Trump also met Saturday with Turkish President Recep Tayyip Erdogan, an ostensible NATO ally whom the U.S. sees as drifting dangerously toward Russia’s sphere of influence.
With Erdogan, Trump said the leaders will “look at different solutions” to Turkey’s planned purchase of the Russian-made S-400 surface-to-air missile system. U.S. officials have threatened to halt the sale of U.S.-made F-35 Joint Strike Fighter to Turkey if the Russian purchase goes through, but Erdogan has called it a done deal.
“Turkey has been a friend of ours,” Trump said. He blamed the Obama administration for not agreeing to sell U.S.-made Patriot missile batteries to Turkey, calling the situation a “mess” and “not really Erdogan’s fault.”

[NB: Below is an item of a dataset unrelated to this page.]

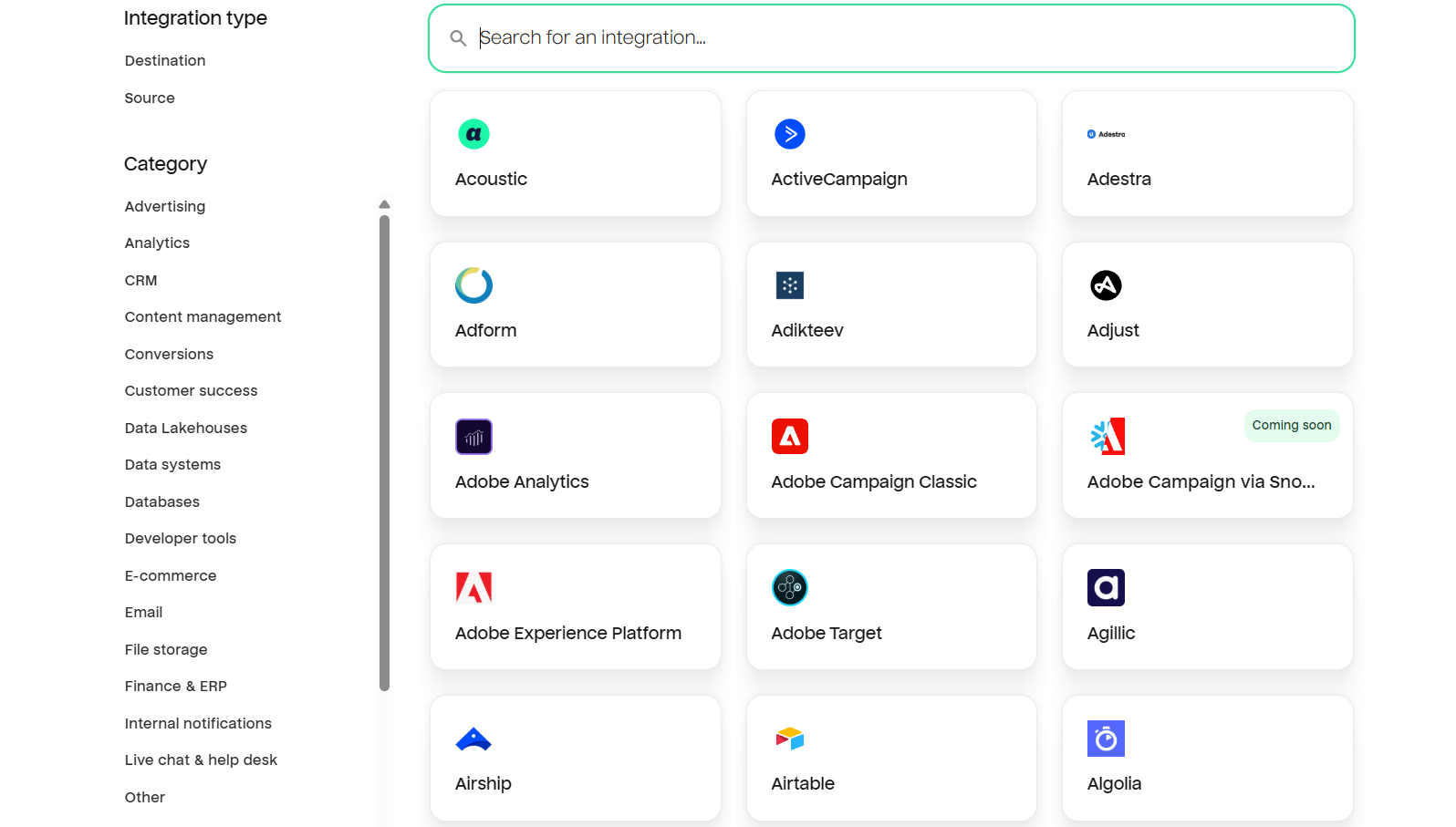Click the ActiveCampaign blue arrow icon
This screenshot has height=827, width=1456.
[x=790, y=134]
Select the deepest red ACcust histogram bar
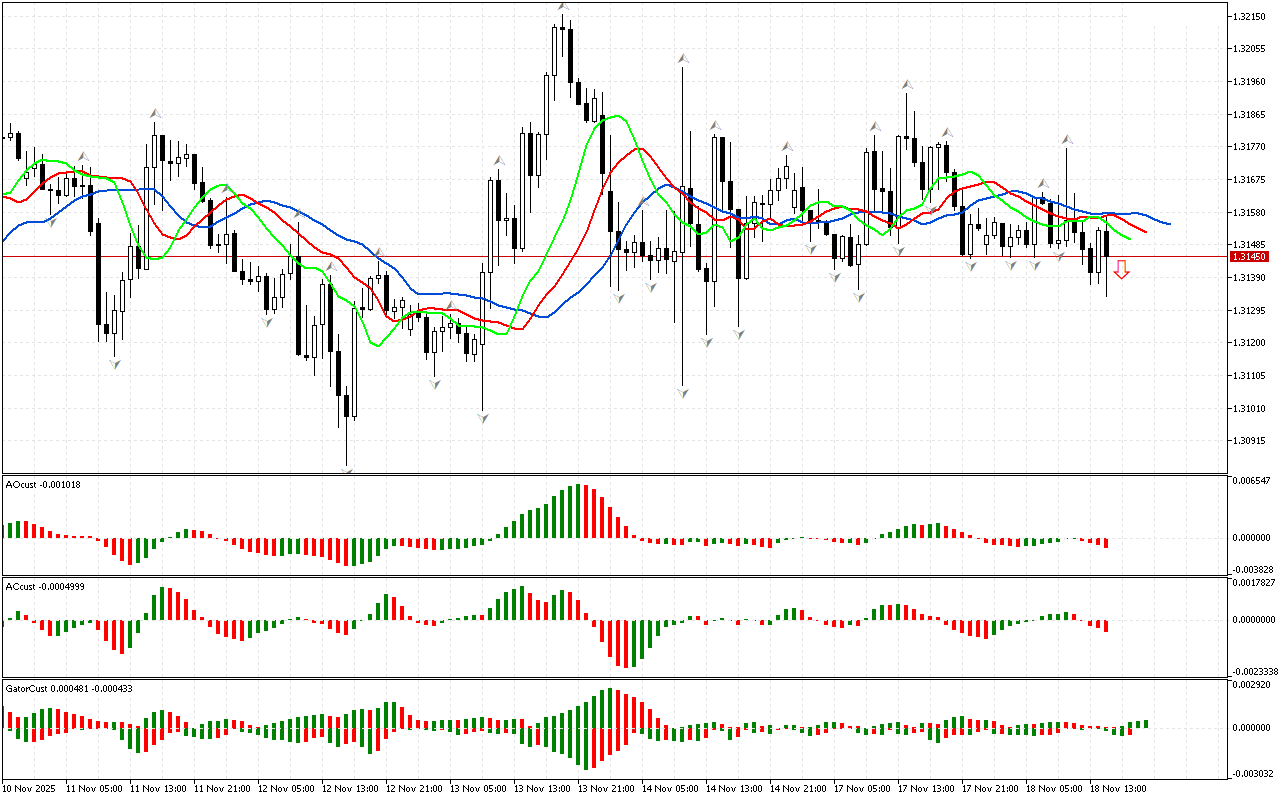The image size is (1280, 800). coord(627,643)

A day earlier, Trump met with Russia’s Vladimir Putin and, with a smirk and a finger point, jokingly told him, “Don’t meddle with the election.” It was their first meeting since the special counsel concluded that Russia extensively interfered with the 2016 campaign.
Pressed Saturday on whether he pushed the issue more seriously in private, Trump said he had raised it with Putin, adding, “You know he denies it, totally. How many times can you get someone to deny something?”
China and the U.S. are sparring over the Trump administration’s allegations that Beijing steals technology and coerces foreign companies into handing over trade secrets. China denies it engages in such practices. The U.S. has also tried to rally other nations to block Chinese telecom firm Huawei from their upcoming 5G systems, branding the company a national security threat and barring it from buying American technology.
Trump said Saturday he would allow U.S. companies to sell their products to Huawei, but he was not yet willing to remove the company from a trade blacklist.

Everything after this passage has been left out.